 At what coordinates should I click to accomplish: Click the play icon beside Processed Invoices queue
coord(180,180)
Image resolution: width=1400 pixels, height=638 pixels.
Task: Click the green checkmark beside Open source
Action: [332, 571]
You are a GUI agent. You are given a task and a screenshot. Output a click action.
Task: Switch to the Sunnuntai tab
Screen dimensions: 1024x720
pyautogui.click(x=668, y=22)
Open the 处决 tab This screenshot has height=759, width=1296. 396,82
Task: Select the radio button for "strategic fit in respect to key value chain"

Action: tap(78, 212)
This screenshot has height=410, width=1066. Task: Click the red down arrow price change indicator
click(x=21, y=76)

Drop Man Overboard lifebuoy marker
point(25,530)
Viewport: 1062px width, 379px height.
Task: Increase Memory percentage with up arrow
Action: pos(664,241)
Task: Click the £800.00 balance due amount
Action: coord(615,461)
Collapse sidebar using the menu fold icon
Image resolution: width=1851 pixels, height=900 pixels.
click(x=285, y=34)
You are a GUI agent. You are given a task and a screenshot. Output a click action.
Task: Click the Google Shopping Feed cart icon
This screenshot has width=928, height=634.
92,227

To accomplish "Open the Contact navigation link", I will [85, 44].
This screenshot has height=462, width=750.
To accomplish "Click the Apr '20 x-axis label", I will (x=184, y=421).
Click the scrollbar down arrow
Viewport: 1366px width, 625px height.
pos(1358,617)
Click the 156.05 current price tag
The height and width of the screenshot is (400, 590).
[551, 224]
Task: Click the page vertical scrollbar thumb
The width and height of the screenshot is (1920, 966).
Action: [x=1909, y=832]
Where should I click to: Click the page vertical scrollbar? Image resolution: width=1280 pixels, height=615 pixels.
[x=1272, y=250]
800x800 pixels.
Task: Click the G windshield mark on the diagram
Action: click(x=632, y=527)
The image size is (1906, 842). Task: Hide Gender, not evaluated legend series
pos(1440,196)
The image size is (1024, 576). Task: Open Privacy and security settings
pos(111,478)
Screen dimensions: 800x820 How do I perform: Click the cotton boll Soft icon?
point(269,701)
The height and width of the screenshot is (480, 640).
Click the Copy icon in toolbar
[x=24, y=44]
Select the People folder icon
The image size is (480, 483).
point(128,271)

-*-*-

# WHAT IS REQUIRED:
Your job is to set down the whole listing a second time, exactly.

# SOLVED PROBLEM:
 At what coordinates should I click to accomplish: Click the play icon beside Processed Invoices queue
coord(180,180)
Image resolution: width=1400 pixels, height=638 pixels.
Task: Click the green checkmark beside Open source
Action: [332, 571]
You are a GUI agent. You are given a task and a screenshot. Output a click action.
Task: Switch to the Sunnuntai tab
Screen dimensions: 1024x720
pyautogui.click(x=668, y=22)
Open the 处决 tab This screenshot has height=759, width=1296. 396,82
Task: Select the radio button for "strategic fit in respect to key value chain"

Action: tap(78, 212)
This screenshot has height=410, width=1066. Task: Click the red down arrow price change indicator
click(x=21, y=76)

Drop Man Overboard lifebuoy marker
point(25,530)
Viewport: 1062px width, 379px height.
Task: Increase Memory percentage with up arrow
Action: pos(664,241)
Task: Click the £800.00 balance due amount
Action: coord(615,461)
Collapse sidebar using the menu fold icon
Image resolution: width=1851 pixels, height=900 pixels.
click(x=285, y=34)
You are a GUI agent. You are given a task and a screenshot. Output a click action.
Task: Click the Google Shopping Feed cart icon
This screenshot has width=928, height=634.
92,227

To accomplish "Open the Contact navigation link", I will [85, 44].
This screenshot has height=462, width=750.
To accomplish "Click the Apr '20 x-axis label", I will (x=184, y=421).
Click the scrollbar down arrow
Viewport: 1366px width, 625px height.
pos(1358,617)
Click the 156.05 current price tag
The height and width of the screenshot is (400, 590).
[551, 224]
Task: Click the page vertical scrollbar thumb
The width and height of the screenshot is (1920, 966).
Action: [x=1909, y=832]
Where should I click to: Click the page vertical scrollbar? Image resolution: width=1280 pixels, height=615 pixels.
[x=1272, y=250]
800x800 pixels.
Task: Click the G windshield mark on the diagram
Action: click(x=632, y=527)
The image size is (1906, 842). Task: Hide Gender, not evaluated legend series
pos(1440,196)
The image size is (1024, 576). Task: Open Privacy and security settings
pos(111,478)
Screen dimensions: 800x820 How do I perform: Click the cotton boll Soft icon?
point(269,701)
The height and width of the screenshot is (480, 640).
Click the Copy icon in toolbar
[x=24, y=44]
Select the People folder icon
The image size is (480, 483).
point(128,271)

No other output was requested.